For the entries below, the expected answer is the line with "Screen dimensions: 328x205", the line with "This screenshot has height=185, width=349.", and every line between them, exactly as written, and nothing more.

=== Data for this exercise ===

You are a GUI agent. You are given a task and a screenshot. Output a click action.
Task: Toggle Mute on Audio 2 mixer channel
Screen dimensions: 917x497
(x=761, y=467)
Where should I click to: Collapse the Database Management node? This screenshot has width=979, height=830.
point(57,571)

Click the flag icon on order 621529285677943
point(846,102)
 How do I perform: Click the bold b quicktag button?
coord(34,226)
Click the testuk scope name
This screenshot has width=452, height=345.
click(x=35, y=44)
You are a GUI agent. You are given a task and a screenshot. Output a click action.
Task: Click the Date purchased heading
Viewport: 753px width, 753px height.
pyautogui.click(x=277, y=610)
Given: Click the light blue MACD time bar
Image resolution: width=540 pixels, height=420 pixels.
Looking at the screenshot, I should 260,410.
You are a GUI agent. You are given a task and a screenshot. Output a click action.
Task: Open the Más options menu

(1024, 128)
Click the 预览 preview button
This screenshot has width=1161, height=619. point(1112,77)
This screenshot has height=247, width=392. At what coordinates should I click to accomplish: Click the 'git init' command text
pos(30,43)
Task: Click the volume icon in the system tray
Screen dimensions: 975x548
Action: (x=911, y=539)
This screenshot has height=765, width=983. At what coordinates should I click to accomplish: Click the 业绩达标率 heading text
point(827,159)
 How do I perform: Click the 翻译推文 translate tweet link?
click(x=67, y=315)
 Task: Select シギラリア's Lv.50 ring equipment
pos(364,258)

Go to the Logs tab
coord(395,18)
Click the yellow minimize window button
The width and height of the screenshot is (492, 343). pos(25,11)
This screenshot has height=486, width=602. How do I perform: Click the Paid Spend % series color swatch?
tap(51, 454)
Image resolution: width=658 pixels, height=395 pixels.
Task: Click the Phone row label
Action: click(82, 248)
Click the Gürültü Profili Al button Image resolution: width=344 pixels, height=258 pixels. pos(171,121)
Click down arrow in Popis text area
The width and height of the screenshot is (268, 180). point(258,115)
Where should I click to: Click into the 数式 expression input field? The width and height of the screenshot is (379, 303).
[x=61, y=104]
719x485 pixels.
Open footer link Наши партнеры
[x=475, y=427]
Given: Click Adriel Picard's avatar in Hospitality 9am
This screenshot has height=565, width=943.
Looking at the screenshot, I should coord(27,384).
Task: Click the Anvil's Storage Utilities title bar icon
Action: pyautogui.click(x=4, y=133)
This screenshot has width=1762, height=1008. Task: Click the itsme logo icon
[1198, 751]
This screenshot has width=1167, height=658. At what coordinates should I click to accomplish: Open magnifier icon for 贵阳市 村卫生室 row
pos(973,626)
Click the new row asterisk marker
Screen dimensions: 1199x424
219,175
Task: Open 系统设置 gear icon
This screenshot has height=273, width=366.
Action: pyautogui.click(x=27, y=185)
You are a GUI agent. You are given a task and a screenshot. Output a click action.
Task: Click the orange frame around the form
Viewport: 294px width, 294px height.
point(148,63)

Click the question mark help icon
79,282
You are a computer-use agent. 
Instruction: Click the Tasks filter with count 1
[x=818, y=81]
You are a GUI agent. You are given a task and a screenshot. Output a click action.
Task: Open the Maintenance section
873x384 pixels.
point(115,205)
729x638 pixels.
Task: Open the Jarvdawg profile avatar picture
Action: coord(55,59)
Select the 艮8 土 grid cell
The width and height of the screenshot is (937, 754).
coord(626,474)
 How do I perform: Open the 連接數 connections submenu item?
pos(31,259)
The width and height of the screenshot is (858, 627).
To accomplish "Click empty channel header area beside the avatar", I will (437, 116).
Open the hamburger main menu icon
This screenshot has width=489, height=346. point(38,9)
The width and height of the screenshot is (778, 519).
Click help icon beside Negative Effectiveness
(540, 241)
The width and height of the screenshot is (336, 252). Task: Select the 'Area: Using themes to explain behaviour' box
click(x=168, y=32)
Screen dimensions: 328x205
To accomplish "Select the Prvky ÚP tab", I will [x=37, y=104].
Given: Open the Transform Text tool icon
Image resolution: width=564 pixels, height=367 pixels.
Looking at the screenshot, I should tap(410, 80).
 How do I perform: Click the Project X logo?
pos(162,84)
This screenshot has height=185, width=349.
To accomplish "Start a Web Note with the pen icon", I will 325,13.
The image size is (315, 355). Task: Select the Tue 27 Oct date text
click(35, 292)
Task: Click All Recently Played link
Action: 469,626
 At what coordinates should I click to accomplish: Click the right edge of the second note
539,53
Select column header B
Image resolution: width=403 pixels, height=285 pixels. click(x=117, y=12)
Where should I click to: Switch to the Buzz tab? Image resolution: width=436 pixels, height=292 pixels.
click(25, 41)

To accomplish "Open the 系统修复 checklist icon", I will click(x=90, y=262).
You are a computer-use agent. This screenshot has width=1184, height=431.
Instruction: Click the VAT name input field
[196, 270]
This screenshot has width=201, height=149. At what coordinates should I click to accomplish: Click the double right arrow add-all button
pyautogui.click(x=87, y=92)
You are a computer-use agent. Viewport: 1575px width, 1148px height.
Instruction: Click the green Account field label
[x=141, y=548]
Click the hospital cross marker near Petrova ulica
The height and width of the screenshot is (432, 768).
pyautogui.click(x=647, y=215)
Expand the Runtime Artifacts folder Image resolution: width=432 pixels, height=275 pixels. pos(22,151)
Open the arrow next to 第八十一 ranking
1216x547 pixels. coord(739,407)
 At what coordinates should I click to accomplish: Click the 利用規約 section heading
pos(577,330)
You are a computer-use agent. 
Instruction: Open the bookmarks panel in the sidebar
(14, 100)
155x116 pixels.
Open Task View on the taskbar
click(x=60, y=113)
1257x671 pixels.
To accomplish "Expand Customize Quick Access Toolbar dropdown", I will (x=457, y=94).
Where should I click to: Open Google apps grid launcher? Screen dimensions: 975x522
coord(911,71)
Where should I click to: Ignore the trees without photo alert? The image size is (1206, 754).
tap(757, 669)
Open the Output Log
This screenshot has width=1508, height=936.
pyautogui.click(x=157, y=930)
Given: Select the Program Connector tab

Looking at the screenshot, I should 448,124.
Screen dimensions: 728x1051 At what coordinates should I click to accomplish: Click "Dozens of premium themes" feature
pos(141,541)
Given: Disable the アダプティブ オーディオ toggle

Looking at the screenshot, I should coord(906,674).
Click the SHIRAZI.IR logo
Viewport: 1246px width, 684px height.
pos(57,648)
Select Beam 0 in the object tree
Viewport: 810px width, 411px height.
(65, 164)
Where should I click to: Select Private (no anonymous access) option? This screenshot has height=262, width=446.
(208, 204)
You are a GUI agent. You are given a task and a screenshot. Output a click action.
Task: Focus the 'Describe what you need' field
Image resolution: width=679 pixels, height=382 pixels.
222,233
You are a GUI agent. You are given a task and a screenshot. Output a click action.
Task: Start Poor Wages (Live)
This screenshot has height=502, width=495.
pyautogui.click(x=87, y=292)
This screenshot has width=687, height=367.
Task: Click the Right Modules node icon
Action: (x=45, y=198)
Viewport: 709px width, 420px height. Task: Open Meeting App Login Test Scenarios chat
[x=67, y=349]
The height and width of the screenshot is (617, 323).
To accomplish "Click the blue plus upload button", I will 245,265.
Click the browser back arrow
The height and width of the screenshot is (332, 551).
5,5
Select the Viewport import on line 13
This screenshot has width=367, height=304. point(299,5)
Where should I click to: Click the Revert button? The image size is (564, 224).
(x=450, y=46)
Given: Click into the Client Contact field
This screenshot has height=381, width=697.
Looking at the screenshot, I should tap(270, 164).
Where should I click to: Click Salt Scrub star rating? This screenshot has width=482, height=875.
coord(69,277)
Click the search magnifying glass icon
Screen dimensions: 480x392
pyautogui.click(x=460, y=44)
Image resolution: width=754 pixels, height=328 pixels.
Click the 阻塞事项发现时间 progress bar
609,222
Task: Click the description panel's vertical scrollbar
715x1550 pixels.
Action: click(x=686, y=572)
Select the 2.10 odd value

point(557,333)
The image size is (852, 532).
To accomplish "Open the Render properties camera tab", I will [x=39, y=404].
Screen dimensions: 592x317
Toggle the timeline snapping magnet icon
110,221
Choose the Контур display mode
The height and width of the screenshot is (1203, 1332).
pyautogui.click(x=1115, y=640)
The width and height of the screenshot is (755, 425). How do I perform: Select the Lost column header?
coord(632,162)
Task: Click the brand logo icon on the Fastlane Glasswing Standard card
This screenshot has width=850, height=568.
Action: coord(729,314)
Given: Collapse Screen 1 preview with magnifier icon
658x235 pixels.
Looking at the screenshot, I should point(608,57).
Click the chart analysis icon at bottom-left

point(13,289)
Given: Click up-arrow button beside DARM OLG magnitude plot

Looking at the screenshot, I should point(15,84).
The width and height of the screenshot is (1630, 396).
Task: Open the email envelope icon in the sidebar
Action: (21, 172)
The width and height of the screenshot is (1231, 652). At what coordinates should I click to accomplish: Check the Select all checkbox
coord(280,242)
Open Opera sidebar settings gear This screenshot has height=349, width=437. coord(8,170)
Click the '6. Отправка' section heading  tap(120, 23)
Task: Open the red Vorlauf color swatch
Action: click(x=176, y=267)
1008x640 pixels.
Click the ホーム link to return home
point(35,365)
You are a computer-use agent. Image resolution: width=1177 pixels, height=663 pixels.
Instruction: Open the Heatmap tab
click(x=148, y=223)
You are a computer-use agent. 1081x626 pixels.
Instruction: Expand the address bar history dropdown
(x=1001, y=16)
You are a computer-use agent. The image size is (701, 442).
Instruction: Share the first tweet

===

◆ **Task response**
Screen dimensions: 328x205
To accomplish "Select the Prvky ÚP tab", I will [x=37, y=104].
Given: Open the Transform Text tool icon
Image resolution: width=564 pixels, height=367 pixels.
Looking at the screenshot, I should tap(410, 80).
 How do I perform: Click the Project X logo?
pos(162,84)
This screenshot has height=185, width=349.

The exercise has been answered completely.